Матрас застонал, прогнулся и всё норовил похоронить Марину в себе — так глубоко она в него проваливалась под натиском бушевавших в наполовину греческой крови гормонов. Впрочем, и у неё в жилах текла не самая прозрачная водица. И в этой страсти, кипении, надрыве, словно видятся в последний раз, они потеряли всякий стыд.
Чем тут занимаются, наверно, слышали не только в этой квартире. Но когда людям хорошо, по-настоящему, допьяна, стоградусно, невозможно думать о приличиях. И они не думали. Терзали терпеливый матрас. И скользили в зыбком мареве ощущений, в сплетении потных тел куда-то к раю, к краю, к полному экзистенциальному хаосу.
— Вот теперь пациент скорее жив, чем мёртв, — перекатился Роман на спину.
«Теперь, наверно, можно и поговорить», — подумала Марина, раскинув руки.
Хотя получившее разрядку тело требовало еды, сна и всего остального, но строго по списку самых насущных потребностей. Немедленное вываливание правды в этот список не входило, а вот желание прикасаться к тому, кто до сих пор тяжело дышал и блаженно мычал — очень даже.
— Столько шрамов, — удивилась она, когда Роман перевернулся на живот. — Занимался каким-то травмоопасным видом спорта?

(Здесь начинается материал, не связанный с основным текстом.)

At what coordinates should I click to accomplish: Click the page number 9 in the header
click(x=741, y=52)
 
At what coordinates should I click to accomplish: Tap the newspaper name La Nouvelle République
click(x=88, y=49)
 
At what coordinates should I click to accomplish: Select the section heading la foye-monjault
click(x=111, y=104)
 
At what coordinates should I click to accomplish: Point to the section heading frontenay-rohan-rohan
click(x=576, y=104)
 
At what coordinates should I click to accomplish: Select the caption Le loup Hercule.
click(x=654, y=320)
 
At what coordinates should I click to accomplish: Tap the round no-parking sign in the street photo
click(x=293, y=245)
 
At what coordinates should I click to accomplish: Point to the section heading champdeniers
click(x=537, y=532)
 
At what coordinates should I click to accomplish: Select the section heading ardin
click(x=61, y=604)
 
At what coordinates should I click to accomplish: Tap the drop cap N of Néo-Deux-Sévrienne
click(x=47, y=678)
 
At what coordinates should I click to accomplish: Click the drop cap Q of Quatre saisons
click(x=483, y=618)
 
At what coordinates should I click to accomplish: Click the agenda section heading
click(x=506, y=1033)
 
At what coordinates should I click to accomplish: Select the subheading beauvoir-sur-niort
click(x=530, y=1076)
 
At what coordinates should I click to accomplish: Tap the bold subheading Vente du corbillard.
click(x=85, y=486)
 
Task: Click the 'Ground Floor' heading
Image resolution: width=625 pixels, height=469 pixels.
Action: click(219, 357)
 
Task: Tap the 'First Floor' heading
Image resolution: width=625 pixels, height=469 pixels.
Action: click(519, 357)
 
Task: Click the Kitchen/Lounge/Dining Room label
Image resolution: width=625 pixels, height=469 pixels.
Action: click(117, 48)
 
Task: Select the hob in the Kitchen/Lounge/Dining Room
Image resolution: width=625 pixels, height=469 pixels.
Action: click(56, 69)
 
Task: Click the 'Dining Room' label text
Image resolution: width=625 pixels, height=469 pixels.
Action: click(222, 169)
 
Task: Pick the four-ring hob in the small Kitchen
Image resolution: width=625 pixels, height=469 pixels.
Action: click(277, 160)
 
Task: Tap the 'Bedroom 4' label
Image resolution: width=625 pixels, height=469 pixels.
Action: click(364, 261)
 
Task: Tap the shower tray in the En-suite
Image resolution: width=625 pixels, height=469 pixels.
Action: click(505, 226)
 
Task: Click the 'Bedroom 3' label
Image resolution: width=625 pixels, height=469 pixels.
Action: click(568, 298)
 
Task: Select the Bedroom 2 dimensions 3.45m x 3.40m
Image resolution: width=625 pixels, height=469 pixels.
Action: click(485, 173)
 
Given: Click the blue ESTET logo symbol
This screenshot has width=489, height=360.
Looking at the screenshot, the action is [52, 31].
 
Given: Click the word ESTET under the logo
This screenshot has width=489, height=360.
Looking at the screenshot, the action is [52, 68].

— Просто в аварию попал. На мотоцикле. В Израиле. Четыре года назад, — покрылся он мурашками, когда она дошла с ног до спины. — Сломал позвоночник. Но был в этом даже плюс. Пока валялся в их буржуйском госпитале, многое переосмыслил в своей жизни.
— Например? — рисовала Марина узоры на его атласной коже, и было так приятно наблюдать, как дёргаются его акуратно-рельефные мышцы.
— Например, что семья и дети — это важно, — поцеловал он Марину и сел. — Особенно дети. Даже решил, что, если выживу — женюсь. А если нет, на всякий случай даже сперму сдал, чтобы заморозили и если что использовали после моей смерти. Правда с девушкой, что на этом тогда настояла, у нас не срослось, — он усмехнулся и начал одеваться. — Но, видимо, к лучшему. Как выяснилось, не все решения, принятые на больничной койке, мудрые. И не все данные себе обещания надо выполнять.
— Да, с женитьбой ты явно погорячился, — улыбнулась Марина и тоже потянулась за одеждой.
— Марин, прости, что сразу не предупредил, но сейчас приедет моя бывшая жена. Я её пригласил. Если не хочешь её видеть, настаивать не буду. Но для меня очень важно, чтобы ты была рядом при этом разговоре.